Personalized Selection of Upfront Therapy in CLL - Episode 17

The Biology and Diagnosis of CLL

Susan M. O’Brien, MD: CLL is the most common leukemia in the Western world, and it accounts for about 30% of adults with leukemia. And it’s only seen in adults; it’s not a childhood disease. The etiology is really not very clear. One of the etiologies that we do know of is exposure to Agent Orange, but obviously that’s a minority of patients who develop CLL. So, for the most part, we are not clear on what causes CLL to develop.

CLL is a little bit of an unusual leukemia in the sense that we don’t actually have to do a bone marrow to make the diagnosis. And that’s because we can take advantage of flow cytometry by sending a peripheral blood sample for flow cytometry and getting that classic phenotype that we get for CLL; namely, the presence of B-cell markers because it is a B-cell disease, but also the simultaneous presence of CD5, which we normally think of as a T-cell marker. If we want to determine mutation status on patients, again, that can be done also from the peripheral blood. We do not need to send a lab for sequencing of the IGHV gene.

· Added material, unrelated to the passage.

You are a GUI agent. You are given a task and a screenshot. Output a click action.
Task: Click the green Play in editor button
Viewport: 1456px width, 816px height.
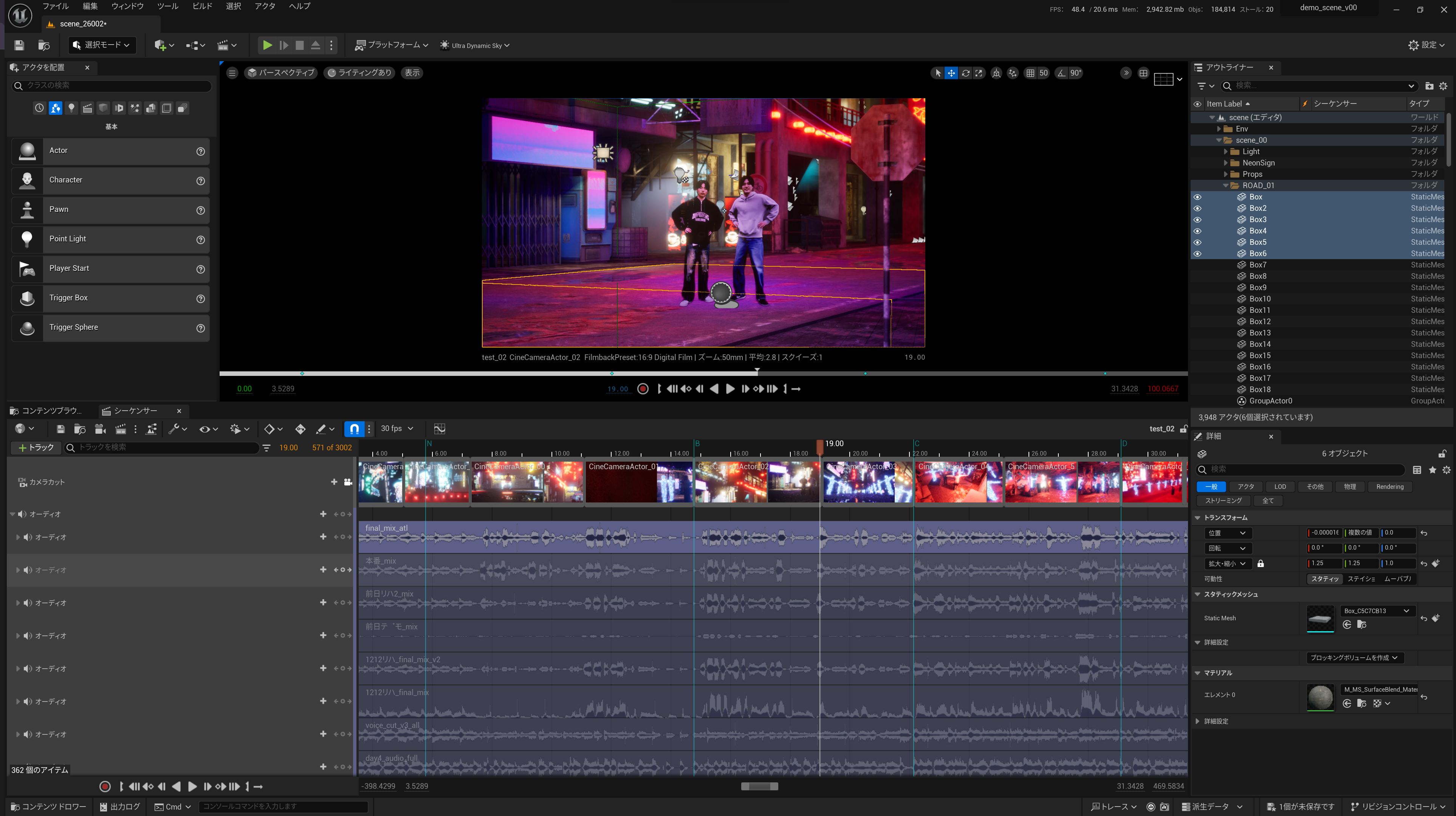(267, 45)
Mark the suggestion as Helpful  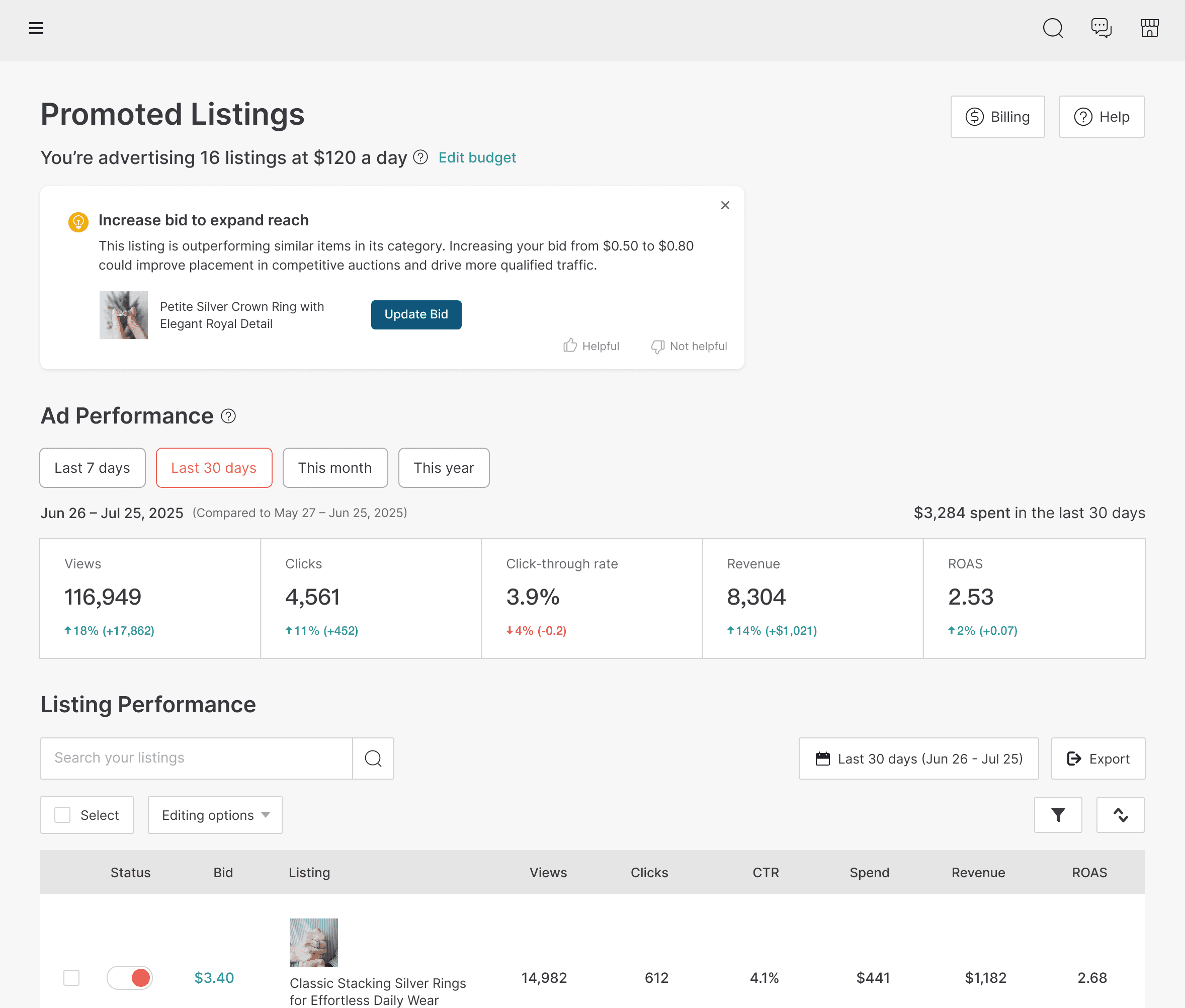point(591,346)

An important prognostic factor in CLL is determined by the FISH panel that we use, and that typically detects for common abnormalities in CLL: trisomy 12, 13q minus, 11q minus, and 17p minus—so, deletions. There is some value to doing standard cytogenetics, because data have emerged that another prognostic factor is complex karyotype. So, if the patients have a complex karyotype, that confers a very poor prognosis. And that can be done from the blood with decent yield. Sometimes you do get a better yield from the bone marrow, but because otherwise we don’t generally need a bone marrow, we can send cytogenetics from the peripheral blood and do a standard FISH panel.

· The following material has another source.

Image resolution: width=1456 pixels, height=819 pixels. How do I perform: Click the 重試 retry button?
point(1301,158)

There is just 1 association between mutation status and a specific chromosomal abnormality. In other words, patients, even with the worst prognosis—chromosomal abnormality of 17p deletion—can have a mutated or unmutated IGHV gene. The 1 where there’s a very tight correlation is 11q minus. So, 11q deleted patients, about 90% of the time, are unmutated, and that confers a poor prognosis. This is due to the fact that they’re unmutated, but in addition, the fact that they’re 11q deleted confers even more of a poor prognosis in general with chemotherapy, although that may be changing with some of the newer targeted therapies.